The use of VR technology in rehabilitation derives from research in computational neuroscience involving motor learning mechanisms[10]. VR provides real-time visual feedback for movements, thereby increasing engagement in enjoyable rehabilitation tasks[11].
VR provides alternative rehabilitation programs with new and effective therapeutic tools that can improve the functional abilities in a wide variety of rehabilitation patients in a neurological setting, offering several features, such as goal-oriented tasks and repetition. The use of VR environments for virtual augmented exercise has recently been proposed as having the potential to increase exercise behavior in older adults[12] and it also has the potential to influence cognitive abilities in this population segment[13]. Therefore, VR represents a real opportunity for the cognitive rehabilitation of neurological patients with different neuropsychological symptoms, especially in attention, memory, problem-solving and executive dysfunction, and in behavioral impairments[7][8][9].

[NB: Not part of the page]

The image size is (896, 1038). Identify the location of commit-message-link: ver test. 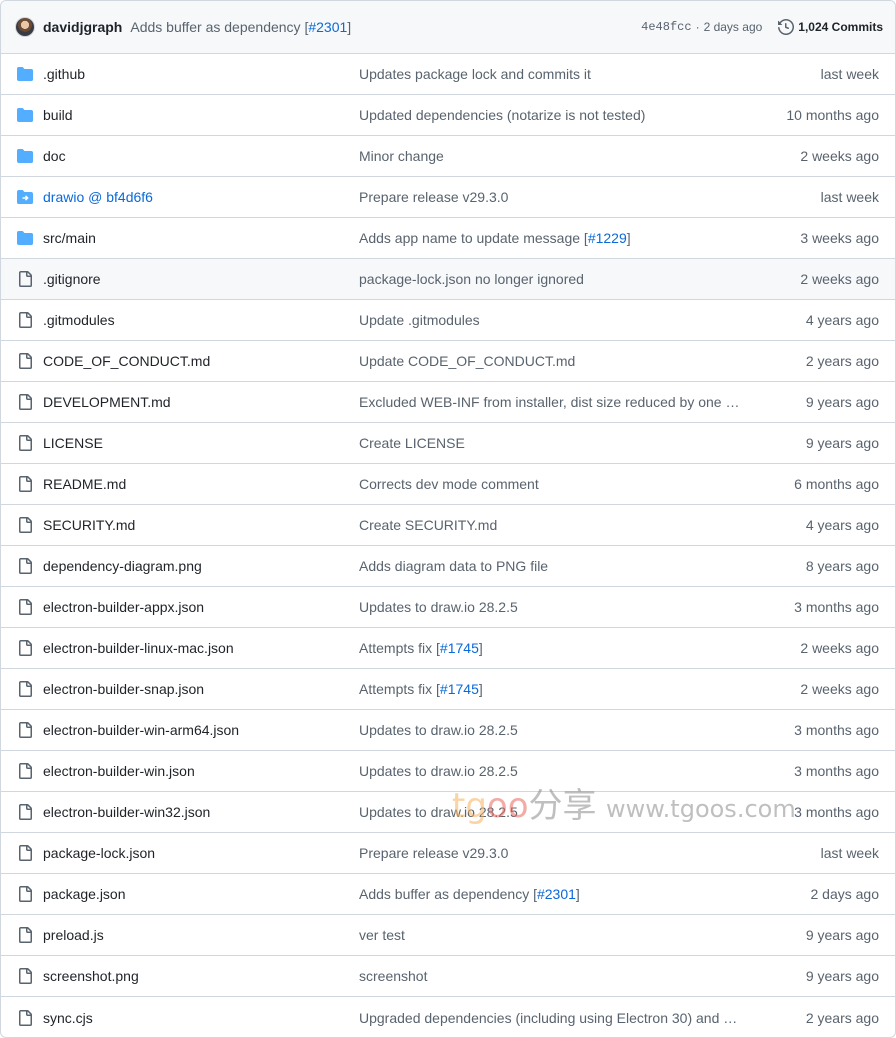
(551, 935).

Moreover, VR training has been mostly described for the upper limb[14][15], but also for the lower limb[16], balance and walking[17][18], as well as for perceptual/cognitive skills[19].
To our knowledge, systematic reviews or meta-analyses have been undertaken to review the utility of VR technologies in a single arm of rehabilitation (i.e., motor or cognitive rehabilitation, upper or lower limb rehabilitation), focusing on a specific pathology (stroke, PD, AD, MS)[6][7][9].
Despite the growing evidence of the positive effects of VR in rehabilitation of functional and cognitive abilities, some systems still raised concerns regarding their acceptability with complex clinical populations, as, for example, the older people. In particular, during trials with immersive systems, few adverse events have been described by participants, including headache and dizziness[20]. Finally, little is known about the perceived effect of the exposure at multisensory input during a complex activity, such as treadmill walking with VR in patients during post-stroke rehabilitation to improve balance and gait ability[6][21].